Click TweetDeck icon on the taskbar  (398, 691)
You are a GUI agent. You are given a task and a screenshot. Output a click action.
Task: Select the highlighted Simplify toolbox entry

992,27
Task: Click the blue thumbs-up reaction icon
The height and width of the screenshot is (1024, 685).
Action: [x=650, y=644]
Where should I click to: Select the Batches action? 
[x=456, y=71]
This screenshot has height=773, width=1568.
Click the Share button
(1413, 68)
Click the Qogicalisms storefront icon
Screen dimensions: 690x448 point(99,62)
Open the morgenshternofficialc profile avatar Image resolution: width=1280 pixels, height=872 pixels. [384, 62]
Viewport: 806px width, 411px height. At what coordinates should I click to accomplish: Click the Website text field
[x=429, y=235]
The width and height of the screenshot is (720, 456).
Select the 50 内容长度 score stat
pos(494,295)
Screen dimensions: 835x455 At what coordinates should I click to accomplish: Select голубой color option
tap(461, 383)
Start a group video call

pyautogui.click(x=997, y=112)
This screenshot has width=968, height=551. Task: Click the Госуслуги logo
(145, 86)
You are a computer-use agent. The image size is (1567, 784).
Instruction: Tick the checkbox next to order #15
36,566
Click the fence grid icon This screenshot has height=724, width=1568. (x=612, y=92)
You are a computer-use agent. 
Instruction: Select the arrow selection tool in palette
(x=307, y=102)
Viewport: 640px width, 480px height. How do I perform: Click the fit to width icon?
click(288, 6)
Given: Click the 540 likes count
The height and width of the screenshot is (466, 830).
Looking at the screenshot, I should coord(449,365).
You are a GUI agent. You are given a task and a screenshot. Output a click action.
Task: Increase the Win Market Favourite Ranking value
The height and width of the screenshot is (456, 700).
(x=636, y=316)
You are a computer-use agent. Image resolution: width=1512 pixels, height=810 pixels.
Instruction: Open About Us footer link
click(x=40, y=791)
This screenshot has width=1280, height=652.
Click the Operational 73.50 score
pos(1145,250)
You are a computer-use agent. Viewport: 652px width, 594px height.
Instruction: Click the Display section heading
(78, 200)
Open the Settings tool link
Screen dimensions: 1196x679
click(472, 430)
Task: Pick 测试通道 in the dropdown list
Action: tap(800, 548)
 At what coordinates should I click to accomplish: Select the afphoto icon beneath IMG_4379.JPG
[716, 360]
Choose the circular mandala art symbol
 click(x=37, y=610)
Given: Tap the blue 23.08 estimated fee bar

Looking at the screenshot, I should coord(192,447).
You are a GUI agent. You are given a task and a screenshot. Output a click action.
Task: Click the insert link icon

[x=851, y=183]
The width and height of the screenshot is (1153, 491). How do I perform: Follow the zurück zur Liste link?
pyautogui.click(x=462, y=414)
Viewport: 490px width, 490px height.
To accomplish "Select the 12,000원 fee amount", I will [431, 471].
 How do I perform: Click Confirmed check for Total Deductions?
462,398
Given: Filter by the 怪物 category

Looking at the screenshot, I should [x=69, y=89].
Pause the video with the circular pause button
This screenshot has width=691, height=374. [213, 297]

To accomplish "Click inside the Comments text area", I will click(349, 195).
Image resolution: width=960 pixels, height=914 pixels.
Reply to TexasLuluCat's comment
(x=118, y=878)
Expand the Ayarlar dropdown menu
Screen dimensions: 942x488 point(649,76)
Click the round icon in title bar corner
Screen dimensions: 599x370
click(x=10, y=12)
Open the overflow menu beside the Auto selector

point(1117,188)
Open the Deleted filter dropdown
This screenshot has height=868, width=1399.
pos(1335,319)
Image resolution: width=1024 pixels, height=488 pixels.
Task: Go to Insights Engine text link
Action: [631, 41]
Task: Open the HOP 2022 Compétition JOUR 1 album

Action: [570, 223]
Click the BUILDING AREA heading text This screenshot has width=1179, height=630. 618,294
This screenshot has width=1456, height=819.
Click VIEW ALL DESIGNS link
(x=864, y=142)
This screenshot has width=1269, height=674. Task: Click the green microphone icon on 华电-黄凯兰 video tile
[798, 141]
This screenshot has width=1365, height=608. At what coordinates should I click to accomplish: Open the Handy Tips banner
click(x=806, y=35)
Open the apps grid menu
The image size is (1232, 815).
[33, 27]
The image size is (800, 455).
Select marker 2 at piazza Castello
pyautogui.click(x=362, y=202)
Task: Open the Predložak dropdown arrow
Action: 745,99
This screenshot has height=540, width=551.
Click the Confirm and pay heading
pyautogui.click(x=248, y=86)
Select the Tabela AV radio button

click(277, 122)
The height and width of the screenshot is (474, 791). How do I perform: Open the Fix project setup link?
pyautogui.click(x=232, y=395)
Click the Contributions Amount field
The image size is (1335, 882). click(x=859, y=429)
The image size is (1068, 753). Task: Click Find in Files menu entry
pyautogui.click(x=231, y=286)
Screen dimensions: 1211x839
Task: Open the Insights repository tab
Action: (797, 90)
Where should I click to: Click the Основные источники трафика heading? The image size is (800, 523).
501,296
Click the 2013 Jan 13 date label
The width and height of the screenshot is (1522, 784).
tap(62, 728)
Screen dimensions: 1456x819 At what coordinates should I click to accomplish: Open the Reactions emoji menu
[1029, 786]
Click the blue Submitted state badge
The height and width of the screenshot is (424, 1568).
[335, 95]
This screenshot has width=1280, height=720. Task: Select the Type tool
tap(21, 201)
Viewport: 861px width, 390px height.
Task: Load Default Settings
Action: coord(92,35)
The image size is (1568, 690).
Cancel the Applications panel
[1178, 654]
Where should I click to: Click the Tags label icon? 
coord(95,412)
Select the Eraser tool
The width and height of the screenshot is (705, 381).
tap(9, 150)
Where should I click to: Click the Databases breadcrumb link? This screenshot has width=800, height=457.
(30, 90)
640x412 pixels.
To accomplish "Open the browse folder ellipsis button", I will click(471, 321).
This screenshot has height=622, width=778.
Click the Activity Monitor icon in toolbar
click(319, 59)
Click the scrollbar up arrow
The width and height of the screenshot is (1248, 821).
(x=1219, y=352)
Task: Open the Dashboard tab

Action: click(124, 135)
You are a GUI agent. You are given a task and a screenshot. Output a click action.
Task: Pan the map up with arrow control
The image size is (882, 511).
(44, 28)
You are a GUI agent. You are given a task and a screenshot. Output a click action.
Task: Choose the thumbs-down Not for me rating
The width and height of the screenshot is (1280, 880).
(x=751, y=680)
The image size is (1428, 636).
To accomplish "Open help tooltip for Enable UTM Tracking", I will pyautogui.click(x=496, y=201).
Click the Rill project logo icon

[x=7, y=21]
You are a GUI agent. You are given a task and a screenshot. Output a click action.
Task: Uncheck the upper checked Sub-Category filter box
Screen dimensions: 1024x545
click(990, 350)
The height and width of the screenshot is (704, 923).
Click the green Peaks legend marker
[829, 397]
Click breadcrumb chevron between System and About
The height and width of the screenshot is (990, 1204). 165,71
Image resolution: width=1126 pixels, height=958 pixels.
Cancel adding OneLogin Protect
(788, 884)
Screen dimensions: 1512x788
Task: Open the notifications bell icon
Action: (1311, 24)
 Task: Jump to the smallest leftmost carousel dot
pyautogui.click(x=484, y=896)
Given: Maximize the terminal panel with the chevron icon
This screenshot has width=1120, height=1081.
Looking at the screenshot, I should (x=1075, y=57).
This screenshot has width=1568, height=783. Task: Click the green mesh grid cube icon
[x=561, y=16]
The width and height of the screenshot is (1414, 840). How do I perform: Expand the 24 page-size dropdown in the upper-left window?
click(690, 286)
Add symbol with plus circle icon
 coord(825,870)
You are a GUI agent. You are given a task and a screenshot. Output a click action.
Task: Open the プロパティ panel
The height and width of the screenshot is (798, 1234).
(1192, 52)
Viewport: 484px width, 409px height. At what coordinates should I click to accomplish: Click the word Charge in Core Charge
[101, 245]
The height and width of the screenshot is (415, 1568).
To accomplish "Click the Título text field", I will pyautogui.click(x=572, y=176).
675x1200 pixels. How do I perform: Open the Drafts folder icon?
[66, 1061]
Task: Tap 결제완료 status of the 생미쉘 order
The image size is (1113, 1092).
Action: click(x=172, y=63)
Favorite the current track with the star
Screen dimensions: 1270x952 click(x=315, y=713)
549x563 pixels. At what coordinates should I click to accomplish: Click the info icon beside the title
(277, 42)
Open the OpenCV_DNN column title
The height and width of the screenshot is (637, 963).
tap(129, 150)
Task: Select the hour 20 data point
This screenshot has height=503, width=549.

### Do this
Could you repeat, word for word, the rows from the line containing "Task: Open the Dashboard tab" through the line containing "coord(825,870)", with both of those lines included?

### Written response
Task: Open the Dashboard tab

Action: click(124, 135)
You are a GUI agent. You are given a task and a screenshot. Output a click action.
Task: Pan the map up with arrow control
The image size is (882, 511).
(44, 28)
You are a GUI agent. You are given a task and a screenshot. Output a click action.
Task: Choose the thumbs-down Not for me rating
The width and height of the screenshot is (1280, 880).
(x=751, y=680)
The image size is (1428, 636).
To accomplish "Open help tooltip for Enable UTM Tracking", I will pyautogui.click(x=496, y=201).
Click the Rill project logo icon

[x=7, y=21]
You are a GUI agent. You are given a task and a screenshot. Output a click action.
Task: Uncheck the upper checked Sub-Category filter box
Screen dimensions: 1024x545
click(990, 350)
The height and width of the screenshot is (704, 923).
Click the green Peaks legend marker
[829, 397]
Click breadcrumb chevron between System and About
The height and width of the screenshot is (990, 1204). 165,71
Image resolution: width=1126 pixels, height=958 pixels.
Cancel adding OneLogin Protect
(788, 884)
Screen dimensions: 1512x788
Task: Open the notifications bell icon
Action: (1311, 24)
 Task: Jump to the smallest leftmost carousel dot
pyautogui.click(x=484, y=896)
Given: Maximize the terminal panel with the chevron icon
This screenshot has width=1120, height=1081.
Looking at the screenshot, I should (x=1075, y=57).
This screenshot has width=1568, height=783. Task: Click the green mesh grid cube icon
[x=561, y=16]
The width and height of the screenshot is (1414, 840). How do I perform: Expand the 24 page-size dropdown in the upper-left window?
click(690, 286)
Add symbol with plus circle icon
 coord(825,870)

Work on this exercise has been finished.